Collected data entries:
Segment Open
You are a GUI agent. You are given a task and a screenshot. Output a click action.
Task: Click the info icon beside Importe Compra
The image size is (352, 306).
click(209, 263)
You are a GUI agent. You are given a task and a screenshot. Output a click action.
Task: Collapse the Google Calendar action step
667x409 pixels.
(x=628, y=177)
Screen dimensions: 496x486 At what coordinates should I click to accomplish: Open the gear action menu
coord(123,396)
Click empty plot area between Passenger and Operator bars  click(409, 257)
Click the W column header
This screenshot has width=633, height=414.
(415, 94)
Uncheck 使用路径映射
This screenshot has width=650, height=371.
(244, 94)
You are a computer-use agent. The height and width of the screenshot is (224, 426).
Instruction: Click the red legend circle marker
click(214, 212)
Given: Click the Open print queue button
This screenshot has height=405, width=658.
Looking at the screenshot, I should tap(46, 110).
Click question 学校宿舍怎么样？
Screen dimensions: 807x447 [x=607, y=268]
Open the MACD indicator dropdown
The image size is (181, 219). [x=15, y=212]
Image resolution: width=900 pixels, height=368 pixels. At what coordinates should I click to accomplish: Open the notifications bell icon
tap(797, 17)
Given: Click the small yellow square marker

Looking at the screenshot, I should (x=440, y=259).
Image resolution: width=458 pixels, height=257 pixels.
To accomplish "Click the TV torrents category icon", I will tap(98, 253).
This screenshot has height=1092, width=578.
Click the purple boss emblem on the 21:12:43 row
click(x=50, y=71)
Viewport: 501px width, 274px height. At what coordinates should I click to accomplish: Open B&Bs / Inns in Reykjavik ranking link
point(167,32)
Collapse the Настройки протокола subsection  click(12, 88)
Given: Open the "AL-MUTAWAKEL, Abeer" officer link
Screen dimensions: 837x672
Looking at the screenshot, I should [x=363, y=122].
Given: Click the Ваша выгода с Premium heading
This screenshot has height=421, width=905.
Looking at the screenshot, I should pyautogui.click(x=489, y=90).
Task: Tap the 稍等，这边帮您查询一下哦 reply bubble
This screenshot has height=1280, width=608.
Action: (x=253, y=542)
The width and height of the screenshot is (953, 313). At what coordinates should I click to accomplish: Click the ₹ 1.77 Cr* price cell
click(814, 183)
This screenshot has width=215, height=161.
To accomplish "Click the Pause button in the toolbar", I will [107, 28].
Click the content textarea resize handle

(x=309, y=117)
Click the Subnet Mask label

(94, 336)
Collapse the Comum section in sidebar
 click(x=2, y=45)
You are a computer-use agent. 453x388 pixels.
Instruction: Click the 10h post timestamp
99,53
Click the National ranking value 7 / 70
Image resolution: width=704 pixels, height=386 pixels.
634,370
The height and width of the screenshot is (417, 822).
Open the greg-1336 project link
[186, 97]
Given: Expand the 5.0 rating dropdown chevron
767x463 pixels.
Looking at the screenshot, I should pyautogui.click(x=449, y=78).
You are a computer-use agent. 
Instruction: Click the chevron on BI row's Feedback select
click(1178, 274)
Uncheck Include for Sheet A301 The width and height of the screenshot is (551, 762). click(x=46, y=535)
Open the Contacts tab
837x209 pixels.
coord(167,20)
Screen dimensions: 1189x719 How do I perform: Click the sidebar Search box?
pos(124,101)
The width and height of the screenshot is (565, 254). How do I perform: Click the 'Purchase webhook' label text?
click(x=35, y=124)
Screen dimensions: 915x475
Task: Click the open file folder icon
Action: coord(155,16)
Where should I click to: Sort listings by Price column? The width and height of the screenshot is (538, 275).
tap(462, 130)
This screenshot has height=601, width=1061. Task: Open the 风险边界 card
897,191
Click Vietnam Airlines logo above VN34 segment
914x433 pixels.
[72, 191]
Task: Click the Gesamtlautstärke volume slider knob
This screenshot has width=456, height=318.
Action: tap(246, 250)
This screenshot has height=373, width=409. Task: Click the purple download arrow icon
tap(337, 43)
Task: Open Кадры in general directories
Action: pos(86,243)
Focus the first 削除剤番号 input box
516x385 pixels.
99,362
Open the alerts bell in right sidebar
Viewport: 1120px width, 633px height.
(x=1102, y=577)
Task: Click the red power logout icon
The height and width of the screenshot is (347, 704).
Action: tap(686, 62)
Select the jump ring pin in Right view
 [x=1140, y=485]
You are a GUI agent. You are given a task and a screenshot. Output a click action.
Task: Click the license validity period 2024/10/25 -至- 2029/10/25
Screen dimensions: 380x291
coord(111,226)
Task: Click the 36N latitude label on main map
Segment Closed
**REQUIRED WORK**: Go through the entries and filter for lines holding the word "computer"; copy each match.

**WRITTEN ANSWER**:
You are a computer-use agent. The height and width of the screenshot is (224, 426).
You are a computer-use agent. 453x388 pixels.
You are a computer-use agent. 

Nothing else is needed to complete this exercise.